De a 24 de Janeiro de 2007 às 22:56
OI! Confesso que nao estava mesmo para vir aqui. Mas tambem estava um pouco curioso em saber o que para aqui deixavas.
Nao li tudo... mas gostei do que li.
Continua, leo ... continua assim.
Ate a proxima .


De FlordeLis a 25 de Janeiro de 2007 às 12:30
Obrigada por teres ca passado. Quqluer pessoa é bem vinda desde que venha por bem. Apenas podias te identificar, teria muito gosto em saber com quem estou a falar.



De melinha a 25 de Janeiro de 2007 às 14:58
ha dias em k nos sentimos assim...com vontade de nos escondermos no nosso canto sem sabermos msm do k ou de kem! mas é sempre bom sairmos, arejarmos, para nos sentirmos reconfortados com a frescura do dia.
belo texto (mas gostei mais da 1a parte :D )

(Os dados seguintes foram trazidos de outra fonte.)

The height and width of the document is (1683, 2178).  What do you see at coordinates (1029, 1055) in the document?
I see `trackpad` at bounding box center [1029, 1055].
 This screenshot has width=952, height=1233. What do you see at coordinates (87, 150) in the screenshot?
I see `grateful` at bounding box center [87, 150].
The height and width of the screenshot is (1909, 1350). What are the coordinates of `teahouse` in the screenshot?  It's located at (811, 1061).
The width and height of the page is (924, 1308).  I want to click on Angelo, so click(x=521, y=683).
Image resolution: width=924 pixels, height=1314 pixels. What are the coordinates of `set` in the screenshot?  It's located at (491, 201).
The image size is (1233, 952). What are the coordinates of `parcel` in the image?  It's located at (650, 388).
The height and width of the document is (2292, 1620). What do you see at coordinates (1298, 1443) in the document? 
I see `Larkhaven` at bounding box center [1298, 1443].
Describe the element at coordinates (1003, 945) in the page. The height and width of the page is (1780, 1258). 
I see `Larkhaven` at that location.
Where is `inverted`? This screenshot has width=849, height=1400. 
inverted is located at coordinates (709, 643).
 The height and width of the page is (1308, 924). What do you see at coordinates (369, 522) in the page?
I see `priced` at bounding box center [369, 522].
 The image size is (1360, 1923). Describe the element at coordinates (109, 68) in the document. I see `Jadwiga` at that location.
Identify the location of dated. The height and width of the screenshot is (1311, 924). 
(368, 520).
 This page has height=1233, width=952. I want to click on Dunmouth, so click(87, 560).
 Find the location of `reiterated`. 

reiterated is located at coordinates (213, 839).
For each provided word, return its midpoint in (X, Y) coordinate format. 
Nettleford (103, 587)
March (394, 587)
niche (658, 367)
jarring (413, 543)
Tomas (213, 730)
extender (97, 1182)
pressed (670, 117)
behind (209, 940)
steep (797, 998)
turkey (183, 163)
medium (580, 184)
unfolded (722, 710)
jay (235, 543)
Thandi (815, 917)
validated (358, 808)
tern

De marisa a 25 de Janeiro de 2007 às 15:37
ate a pessoa mais feliz do mundo tem dias assim dias de nada em k se pensa em k estamos em baixo ou porke nao nos apetece nada mas deste mto bem a volta por cima arejar ... beijocas espero k tudo tenha passado


De baraujo a 25 de Janeiro de 2007 às 20:28
ontem bebi um café e no pacote de açúcar dizia q há 'n sei qts' restaurantes, cafes, bares e discotecas no país para n nos deixarmos adormecer... pois bem, só espero q um dia por esses cantos todos, possamos cruzar e disfrutar do prazer de uma esplanada a beber um café!
jinhos




De Sergio Alex a 26 de Janeiro de 2007 às 04:26
Que bom que é o aconchego dos lençóis...


De danilein a 26 de Janeiro de 2007 às 11:49
Amei.......

Lindo, belissimo


Parabens

Dani


De Manuel a 26 de Janeiro de 2007 às 21:36
E nesta noite fria estive por aqui. Os devaneios que a leitura do conto nos possam provocar talvez nos façam aquecer, ou talvez não.
Felicidades.
Um beijinho para ti.
Manuel


De Secreta a 29 de Janeiro de 2007 às 09:42
Hm ... chamam-me a atenção os teus contos ... Gosto!
Beijito.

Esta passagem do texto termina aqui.